Outlook for company grim after Humboldt County jury renders verdict
By Matt Drange - July 8, 2010
Skilled Healthcare Group Inc. stock crashed dramatically
Wednesday -- dropping over 75 percent -- after what may be
the largest damage award from a jury this year.
The company, which is one of the biggest nursing home chains
in the country, has been ordered to pay nearly $677 million
for failing to provide adequate staffing at 22
assisted-living facilities across California.
”This is very rare for a company in the health care
industry,” said Jason Gurda, a stock analyst for Leerink
Swann, a firm that focuses on health care services. “I have
not seen anything like this.”
Gurda said the drop is unprecedented, and added that the
verdict could push the company into bankruptcy. Skilled
Healthcare's stock closed Wednesday at $1.52 a share, down
from $6.22 the previous day.
The case represents some 32,000 patients, and spans from
2003 to 2009. Many in the investing world believe that the
verdict -- which could amount to more if additional punitive
damages are awarded -- is the largest ever in the health
care industry.
The jury assessed the maximum amount of damages allowed by
California statute, which requires nursing homes to maintain
3.2 nursing hours of direct patient care per day. According
to a verdict form signed in Humboldt County Superior Court,
the total damages were assessed at a rate of $500 per
patient per day that the 22 nursing facilities implicated in
the suit were in violation of the law.
This amounts to nearly $619 million in statutory damages
along with another $58 million in restitution, bringing the
total to almost $677 million.
A statement released by Skilled Healthcare on Wednesday left
open the possibility of an appeal once a final judgment is
issued, which is expected later this month.
“We are deeply disappointed in the verdict, and continue to
firmly believe that our facilities are appropriately
staffed,” said Boyd Hendrickson, Chairman and CEO of Skilled
Healthcare. “We strongly disagree with the outcome of this
legal matter, and we intend to vigorously challenge it.”

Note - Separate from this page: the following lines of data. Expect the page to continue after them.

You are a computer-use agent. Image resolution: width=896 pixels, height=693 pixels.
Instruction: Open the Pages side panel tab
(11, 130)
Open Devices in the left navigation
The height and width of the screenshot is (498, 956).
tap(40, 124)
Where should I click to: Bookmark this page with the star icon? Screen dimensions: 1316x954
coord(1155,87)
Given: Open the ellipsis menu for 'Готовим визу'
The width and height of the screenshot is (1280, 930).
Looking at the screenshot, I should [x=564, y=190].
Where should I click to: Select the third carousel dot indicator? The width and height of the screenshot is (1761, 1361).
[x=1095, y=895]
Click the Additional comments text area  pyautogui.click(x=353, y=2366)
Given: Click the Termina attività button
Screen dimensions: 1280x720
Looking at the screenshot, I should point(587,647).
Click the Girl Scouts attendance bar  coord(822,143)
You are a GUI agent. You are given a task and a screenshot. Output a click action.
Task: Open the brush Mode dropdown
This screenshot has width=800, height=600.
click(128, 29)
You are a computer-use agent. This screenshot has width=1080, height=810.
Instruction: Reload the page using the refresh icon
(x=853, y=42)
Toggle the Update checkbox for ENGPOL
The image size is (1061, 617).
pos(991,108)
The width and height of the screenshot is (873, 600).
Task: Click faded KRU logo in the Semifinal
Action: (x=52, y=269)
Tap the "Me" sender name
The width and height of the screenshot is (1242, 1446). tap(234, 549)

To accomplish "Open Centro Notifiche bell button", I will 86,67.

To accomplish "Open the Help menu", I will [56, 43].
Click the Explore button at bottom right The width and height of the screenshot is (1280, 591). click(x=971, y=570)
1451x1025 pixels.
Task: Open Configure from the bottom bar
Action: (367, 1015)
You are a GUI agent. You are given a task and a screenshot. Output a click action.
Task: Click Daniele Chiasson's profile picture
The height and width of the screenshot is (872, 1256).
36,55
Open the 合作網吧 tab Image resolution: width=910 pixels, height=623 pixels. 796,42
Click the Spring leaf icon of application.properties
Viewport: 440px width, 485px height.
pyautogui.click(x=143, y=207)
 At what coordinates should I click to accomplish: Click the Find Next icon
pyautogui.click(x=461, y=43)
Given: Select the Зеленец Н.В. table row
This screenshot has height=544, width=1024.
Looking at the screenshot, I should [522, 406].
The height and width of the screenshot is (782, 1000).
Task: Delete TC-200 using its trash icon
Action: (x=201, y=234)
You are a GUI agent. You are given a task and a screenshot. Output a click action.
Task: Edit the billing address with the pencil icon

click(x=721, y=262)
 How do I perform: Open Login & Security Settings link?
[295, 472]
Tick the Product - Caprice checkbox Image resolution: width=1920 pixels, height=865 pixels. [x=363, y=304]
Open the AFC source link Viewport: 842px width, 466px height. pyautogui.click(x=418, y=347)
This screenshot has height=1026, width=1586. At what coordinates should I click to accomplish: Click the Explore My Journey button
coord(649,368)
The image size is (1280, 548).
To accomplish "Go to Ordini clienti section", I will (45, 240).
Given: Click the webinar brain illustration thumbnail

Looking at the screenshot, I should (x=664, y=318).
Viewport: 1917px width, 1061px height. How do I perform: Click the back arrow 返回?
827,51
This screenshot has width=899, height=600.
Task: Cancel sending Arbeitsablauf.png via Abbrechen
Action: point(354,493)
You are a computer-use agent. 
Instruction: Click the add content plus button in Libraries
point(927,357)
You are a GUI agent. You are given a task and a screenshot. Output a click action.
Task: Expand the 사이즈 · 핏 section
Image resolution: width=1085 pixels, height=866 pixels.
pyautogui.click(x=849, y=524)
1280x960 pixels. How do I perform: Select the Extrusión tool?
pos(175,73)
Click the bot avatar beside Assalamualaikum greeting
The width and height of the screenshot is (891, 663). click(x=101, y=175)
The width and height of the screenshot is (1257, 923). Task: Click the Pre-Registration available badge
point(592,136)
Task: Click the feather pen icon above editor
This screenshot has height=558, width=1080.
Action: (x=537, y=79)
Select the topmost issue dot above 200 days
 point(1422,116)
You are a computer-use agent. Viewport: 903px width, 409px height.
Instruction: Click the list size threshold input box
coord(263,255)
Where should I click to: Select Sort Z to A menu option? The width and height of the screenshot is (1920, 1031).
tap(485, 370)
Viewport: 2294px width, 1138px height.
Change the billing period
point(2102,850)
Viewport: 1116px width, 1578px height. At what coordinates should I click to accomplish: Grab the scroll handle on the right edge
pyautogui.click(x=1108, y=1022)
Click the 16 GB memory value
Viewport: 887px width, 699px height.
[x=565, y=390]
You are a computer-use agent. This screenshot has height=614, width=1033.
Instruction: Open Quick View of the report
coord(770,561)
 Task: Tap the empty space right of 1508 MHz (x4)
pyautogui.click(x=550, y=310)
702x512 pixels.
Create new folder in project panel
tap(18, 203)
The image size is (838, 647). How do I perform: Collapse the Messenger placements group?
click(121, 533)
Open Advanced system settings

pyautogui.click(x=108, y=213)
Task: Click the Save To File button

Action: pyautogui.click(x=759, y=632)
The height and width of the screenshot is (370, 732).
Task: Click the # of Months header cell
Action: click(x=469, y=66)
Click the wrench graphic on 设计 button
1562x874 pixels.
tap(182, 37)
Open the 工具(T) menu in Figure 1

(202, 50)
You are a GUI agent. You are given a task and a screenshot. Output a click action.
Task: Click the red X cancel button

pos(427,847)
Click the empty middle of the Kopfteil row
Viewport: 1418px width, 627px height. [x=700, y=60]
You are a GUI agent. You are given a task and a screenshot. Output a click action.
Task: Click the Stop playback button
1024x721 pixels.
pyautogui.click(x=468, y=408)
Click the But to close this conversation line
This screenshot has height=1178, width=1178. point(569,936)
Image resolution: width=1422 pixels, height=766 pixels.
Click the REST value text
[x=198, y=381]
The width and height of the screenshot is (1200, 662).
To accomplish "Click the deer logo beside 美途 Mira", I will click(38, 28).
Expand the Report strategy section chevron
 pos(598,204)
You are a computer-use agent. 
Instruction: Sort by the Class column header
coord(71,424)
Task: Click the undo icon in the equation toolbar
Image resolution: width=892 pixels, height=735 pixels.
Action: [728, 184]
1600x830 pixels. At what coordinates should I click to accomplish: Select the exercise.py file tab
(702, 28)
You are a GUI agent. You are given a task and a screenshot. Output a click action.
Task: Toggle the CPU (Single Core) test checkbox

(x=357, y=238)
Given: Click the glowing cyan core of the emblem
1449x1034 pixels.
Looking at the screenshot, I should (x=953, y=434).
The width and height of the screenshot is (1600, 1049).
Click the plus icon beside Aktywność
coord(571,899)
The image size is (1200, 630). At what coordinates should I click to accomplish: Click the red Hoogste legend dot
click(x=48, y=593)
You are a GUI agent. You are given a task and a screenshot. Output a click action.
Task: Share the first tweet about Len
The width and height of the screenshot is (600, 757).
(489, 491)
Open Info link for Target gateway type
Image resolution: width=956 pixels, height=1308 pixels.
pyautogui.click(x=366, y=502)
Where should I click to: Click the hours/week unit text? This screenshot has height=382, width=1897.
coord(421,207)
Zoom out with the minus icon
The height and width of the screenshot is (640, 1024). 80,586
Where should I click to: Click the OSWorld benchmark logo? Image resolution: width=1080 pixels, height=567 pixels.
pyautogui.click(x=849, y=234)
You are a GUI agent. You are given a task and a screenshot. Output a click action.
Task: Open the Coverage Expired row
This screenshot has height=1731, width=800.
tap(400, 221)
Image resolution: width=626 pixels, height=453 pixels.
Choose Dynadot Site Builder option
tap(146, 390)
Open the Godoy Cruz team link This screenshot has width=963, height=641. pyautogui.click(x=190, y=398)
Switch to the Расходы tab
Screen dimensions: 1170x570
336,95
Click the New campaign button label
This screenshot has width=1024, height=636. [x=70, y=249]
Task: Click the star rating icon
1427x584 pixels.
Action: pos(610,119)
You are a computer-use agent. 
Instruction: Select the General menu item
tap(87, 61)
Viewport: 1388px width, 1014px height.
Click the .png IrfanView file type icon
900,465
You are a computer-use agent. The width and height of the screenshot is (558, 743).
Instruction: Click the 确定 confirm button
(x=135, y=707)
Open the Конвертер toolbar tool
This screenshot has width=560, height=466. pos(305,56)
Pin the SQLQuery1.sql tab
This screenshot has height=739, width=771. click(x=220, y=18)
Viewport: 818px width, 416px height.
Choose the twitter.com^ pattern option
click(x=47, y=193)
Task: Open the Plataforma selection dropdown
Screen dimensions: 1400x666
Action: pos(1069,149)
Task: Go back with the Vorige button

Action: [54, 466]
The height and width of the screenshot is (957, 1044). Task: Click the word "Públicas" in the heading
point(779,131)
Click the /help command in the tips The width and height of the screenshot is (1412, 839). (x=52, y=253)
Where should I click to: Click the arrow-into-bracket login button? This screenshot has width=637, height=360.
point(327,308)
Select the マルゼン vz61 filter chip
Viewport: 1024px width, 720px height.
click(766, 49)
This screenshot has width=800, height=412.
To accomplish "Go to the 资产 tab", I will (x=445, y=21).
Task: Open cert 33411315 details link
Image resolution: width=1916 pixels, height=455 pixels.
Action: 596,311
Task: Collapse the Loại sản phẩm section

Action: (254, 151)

While it remains to be seen if an appeal is filed, many
question whether or not such a remedy is possible given the
current financial situation of the company. Skilled
Healthcare's primary insurance coverage has been exhausted,
and the excess insurance carrier will not cover the amount
of the damages, citing little allegation of injury or harm
to the plaintiffs.
In order to defer payment of the damages, the company would
need to post a bond for 150 percent of the final judgment --
upwards of $1 billion. Even if Skilled Healthcare is
successful in obtaining insurance coverage, the amount of
the jury verdict would far exceed policy limits.
Plaintiff's attorney Michael Crowley said that his office is
not going to worry about what Skilled Healthcare does next,
and that any appeal would be up to the defense.
”That is out of our control,” said Crowley, who added that
while there was talk of a possible settlement early on in
the case, neither team of lawyers could agree on anything
definitive. “We're going to move forward one step at a time
to protect the people in the class.”
The lawsuit is somewhat unique in that the amount of damages
was decided by a jury rather than a judge. The case now
moves on to the punitive damages phase, which will establish
the net worth of Skilled Healthcare and the extent of any
additional punitive damages the jury could assess.
The short trial is slated to begin next week, after which
judge Bruce Watson will determine if an injunction is
imposed by the court that would mandate Skilled Healthcare
to keep staffing levels compliant with the law.